RAPIDSNPs: A new computational pipeline for rapidly identifying key genetic variants reveals previously unidentified SNPs that are significantly associated with individual platelet responses

摘要

Advances in omics technologies have led to the discovery of genetic markers, or single nucleotide polymorphisms (SNPs), that are associated with particular diseases or complex traits. Although there have been significant improvements in the approaches used to analyse associations of SNPs with disease, further optimised and rapid techniques are needed to keep up with the rate of SNP discovery, which has exacerbated the ‘missing heritability’ problem. Here, we have devised a novel, integrated, heuristic-based, hybrid analytical computational pipeline, for rapidly detecting novel or key genetic variants that are associated with diseases or complex traits. Our pipeline is particularly useful in genetic association studies where the genotyped SNP data are highly dimensional, and the complex trait phenotype involved is continuous.

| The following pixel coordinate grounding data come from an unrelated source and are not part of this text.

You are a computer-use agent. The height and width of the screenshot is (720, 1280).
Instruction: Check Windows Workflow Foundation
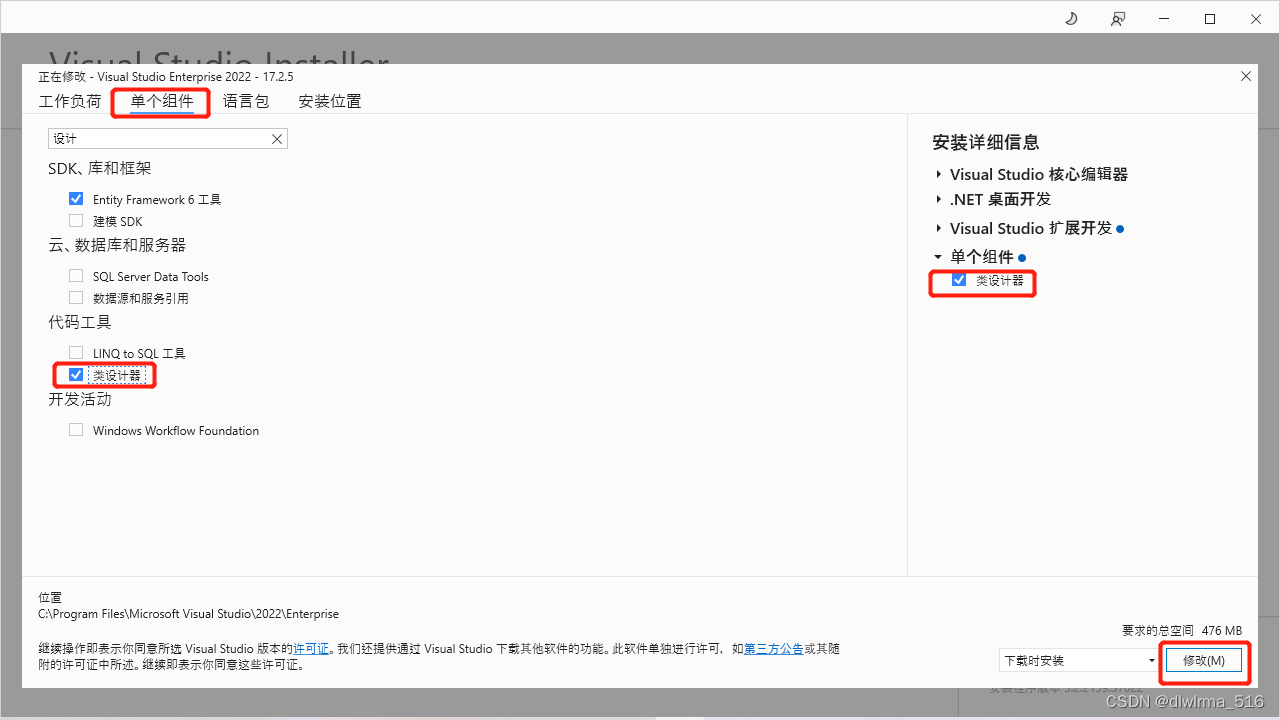coord(76,429)
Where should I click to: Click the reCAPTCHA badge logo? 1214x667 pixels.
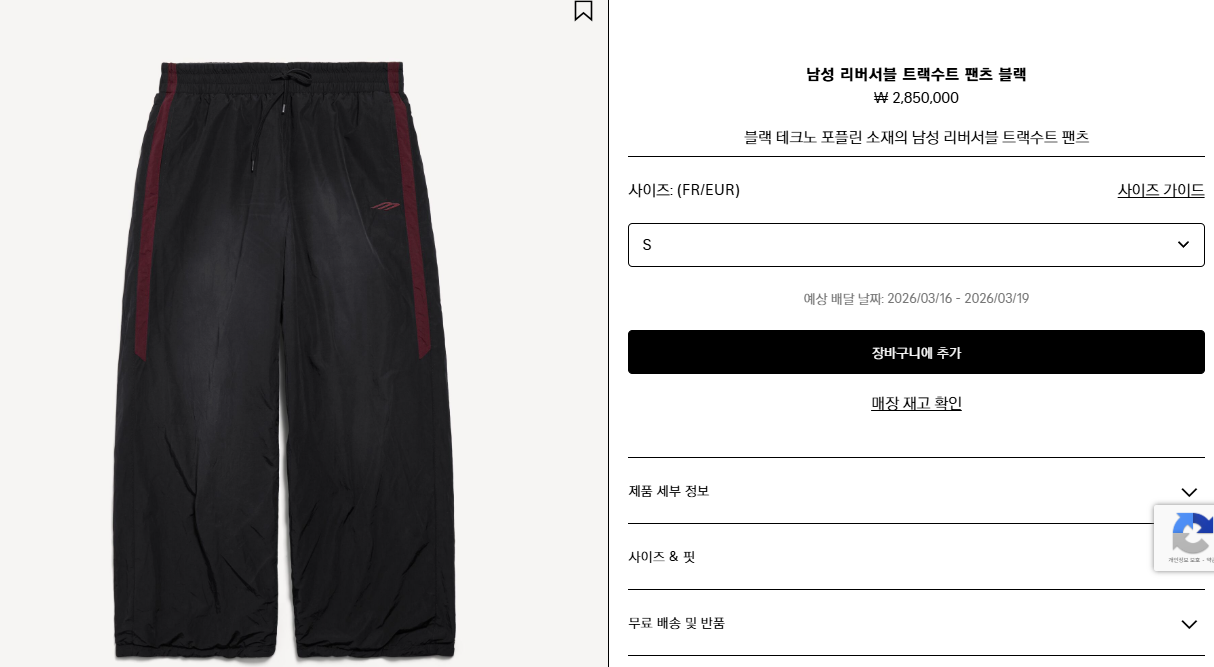click(1188, 533)
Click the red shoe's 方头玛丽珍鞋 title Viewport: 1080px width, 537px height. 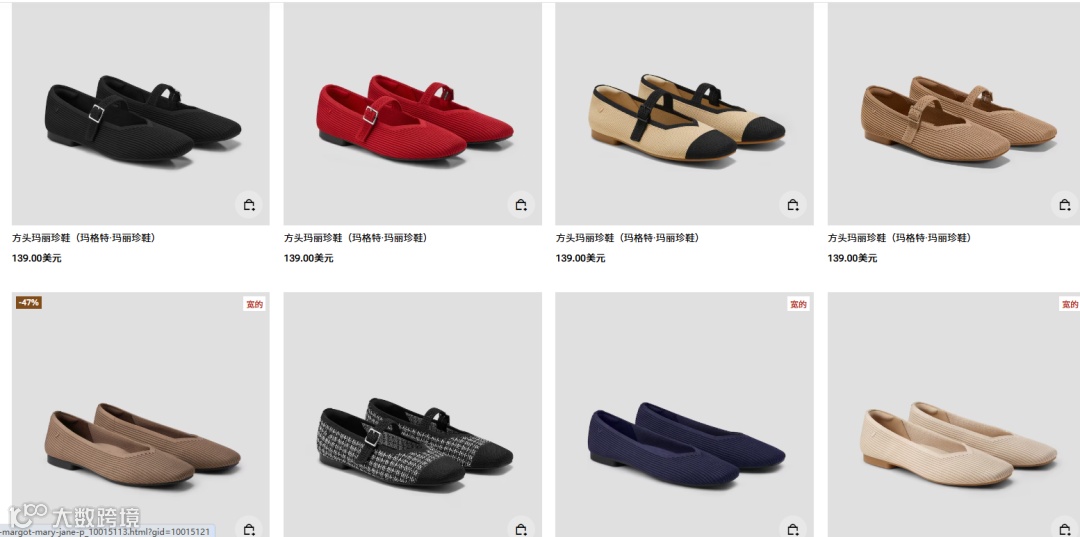click(x=357, y=238)

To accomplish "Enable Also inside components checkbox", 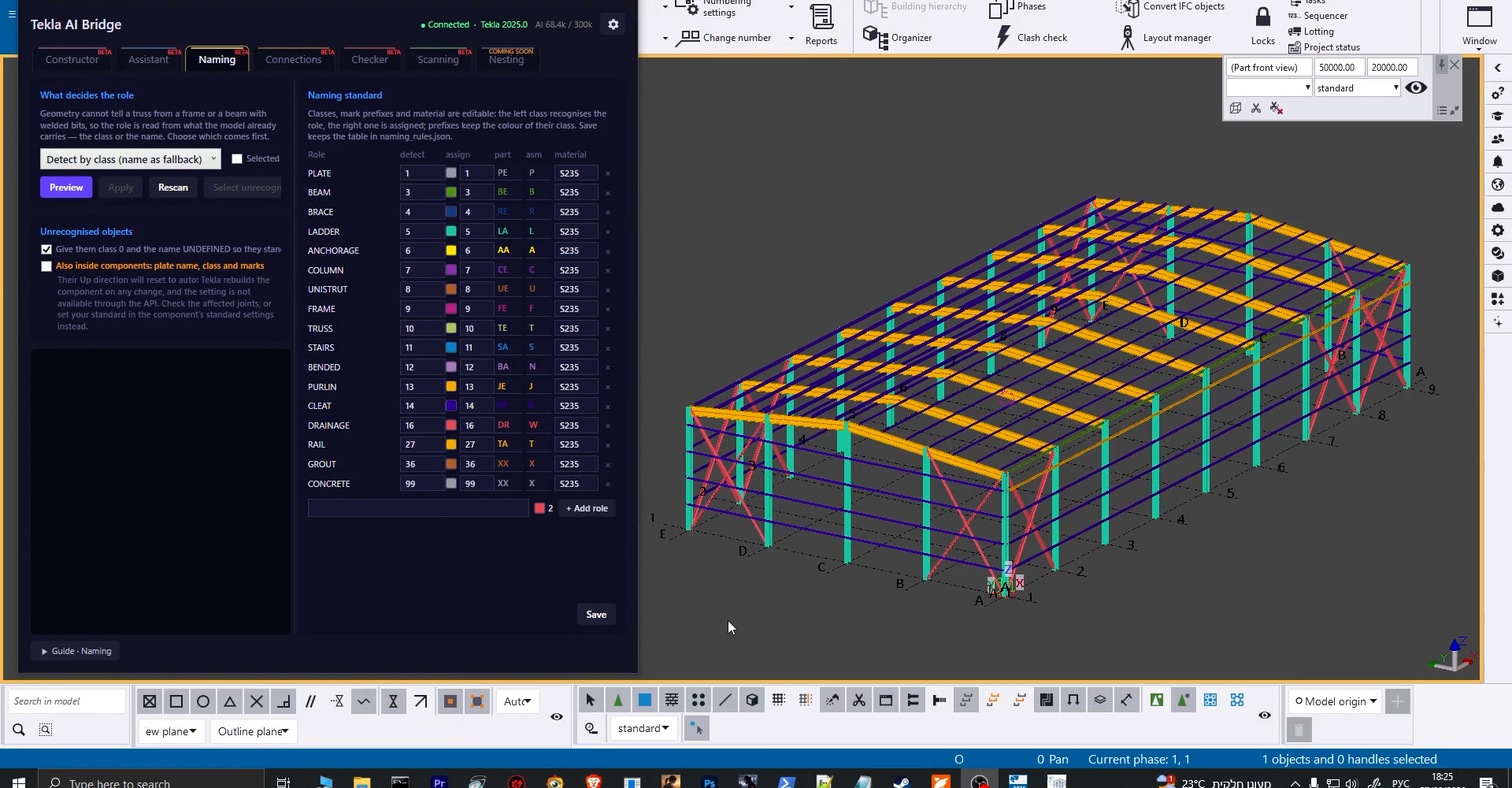I will point(46,266).
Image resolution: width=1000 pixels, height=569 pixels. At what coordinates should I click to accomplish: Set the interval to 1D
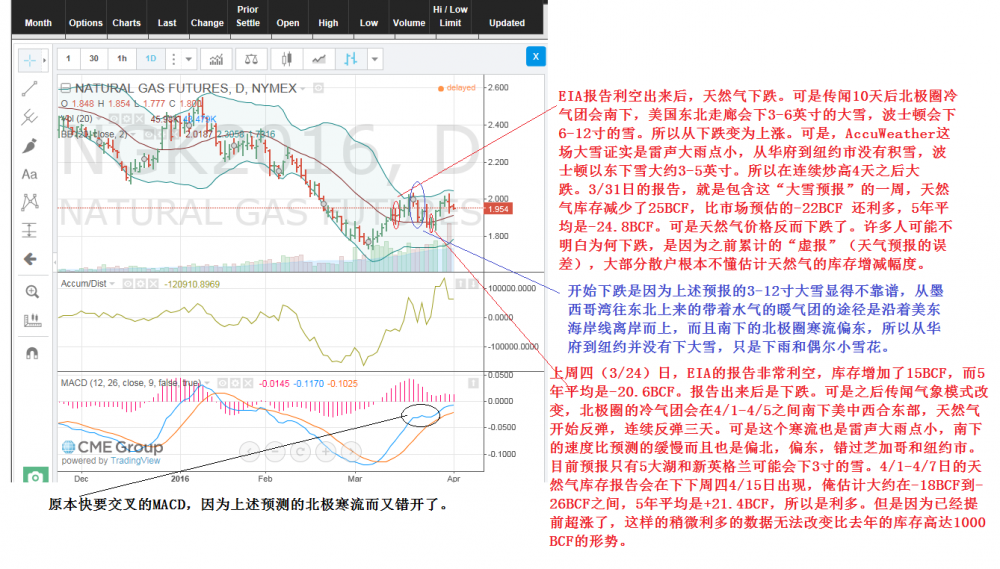click(x=150, y=59)
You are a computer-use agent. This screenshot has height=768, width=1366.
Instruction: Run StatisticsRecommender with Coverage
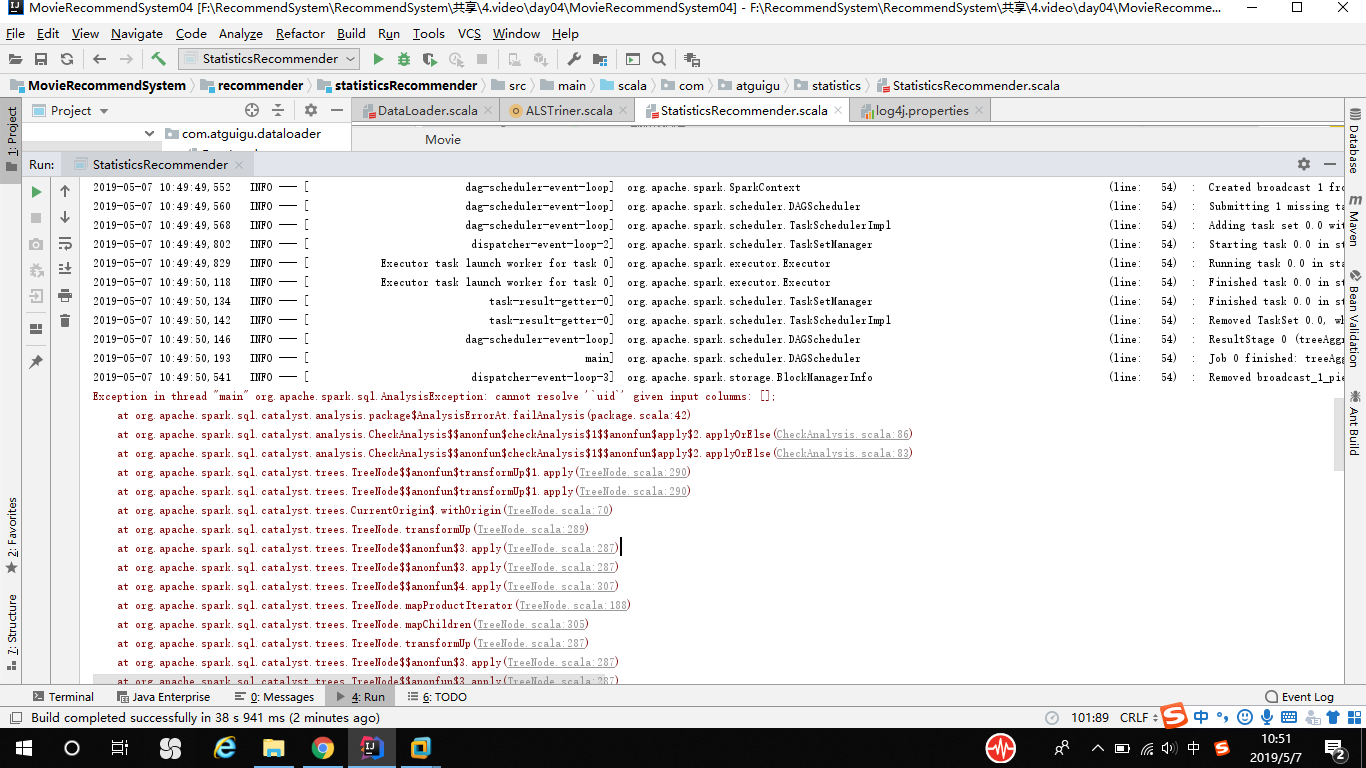pyautogui.click(x=428, y=57)
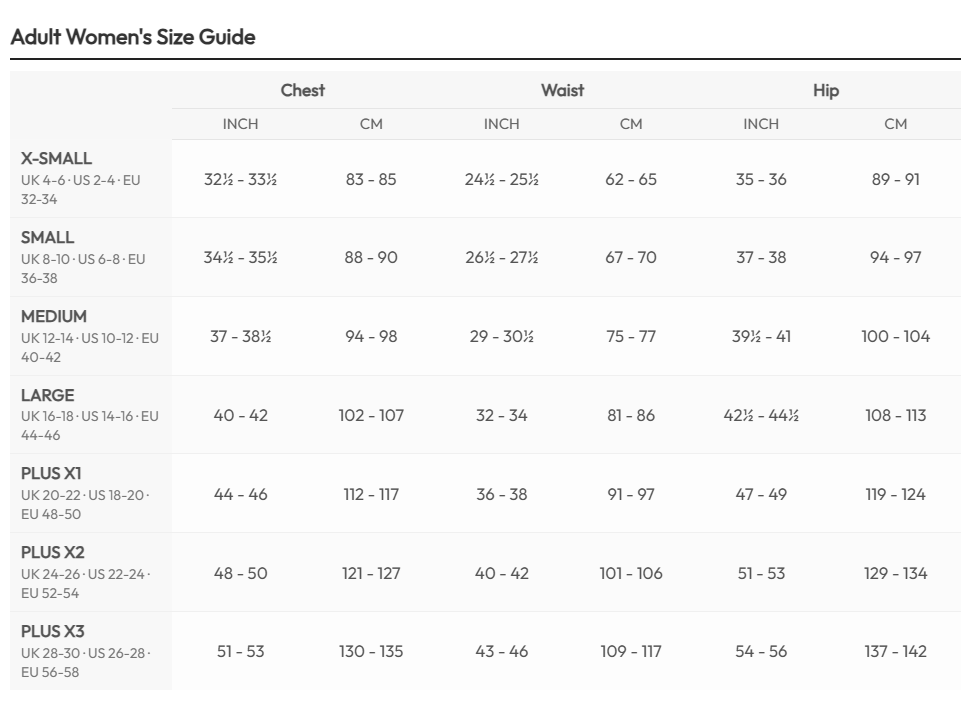Click the INCH subheader under Waist
The height and width of the screenshot is (713, 970).
(501, 125)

In particular, the pipeline is more efficient for investigating small sets of genotyped SNPs defined in high dimensional spaces that may be associated with continuous phenotypes, rather than for the investigation of whole genome variants. The pipeline, which employs a consensus approach based on the random forest, was able to rapidly identify previously unseen key SNPs, that are significantly associated with the platelet response phenotype, which was used as our complex trait case study. Several of these SNPs, such as rs6141803 of COMMD7 and rs41316468 in PKT2B, have independently confirmed associations with cardiovascular diseases (CVDs) according to other unrelated studies, suggesting that our pipeline is robust in identifying key genetic variants. Our new pipeline provides an important step towards addressing the problem of ‘missing heritability’ through enhanced detection of key genetic variants (SNPs) that are associated with continuous complex traits/disease phenotypes.